Positively regulates hematopoietic/erythroid differentiation

Upon activation, forms homodimers (PubMed:29844444). Forms also heterodimers with related family members. Binds NR3C1 (By similarity).

Interacts with NCOA1 (PubMed:12954634). Interacts with NMI (PubMed:9989503). Interacts with SOCS7 (PubMed:15677474).

Interacts (via SH2 domain) with INSR (PubMed:9428692). Interacts with CPEB3; this inhibits STAT5B-mediated transcriptional activation (PubMed:20639532)

• Growth hormone insensitivity syndrome with immune dysregulation 1, autosomal recessive (GHISID1)

  An autosomal recessive form of growth hormone insensitivity syndrome, a congenital disease characterized by short stature, growth hormone deficiency in the presence of normal to elevated circulating concentrations of growth hormone, resistance to exogeneous growth hormone therapy, and recurrent infections. Most, but not all, patients have features of immune dysregulation.

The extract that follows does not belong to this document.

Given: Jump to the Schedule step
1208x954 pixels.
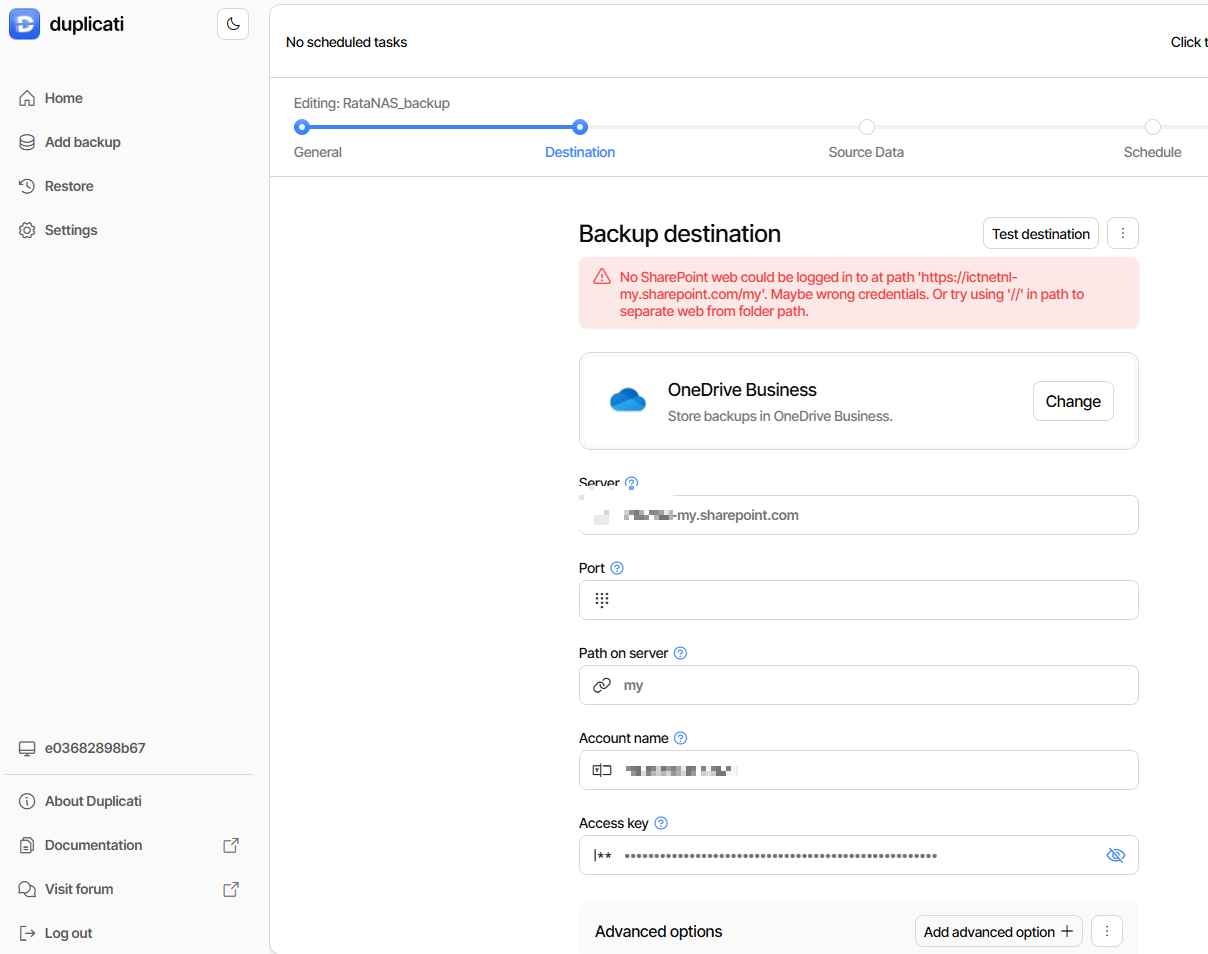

• Growth hormone insensitivity syndrome with immune dysregulation 2, autosomal dominant (GHISID2)

  An autosomal dominant form of growth hormone insensitivity syndrome, a congenital disease characterized by short stature, growth hormone deficiency in the presence of normal to elevated circulating concentrations of growth hormone, resistance to exogeneous growth hormone therapy, and recurrent infections. GHISID2 patients usually have delayed bone age, delayed puberty, and decreased serum IGF1. Some patients may have features of mild immune dysregulation, such as eczema, increased serum IgE, asthma, or celiac disease.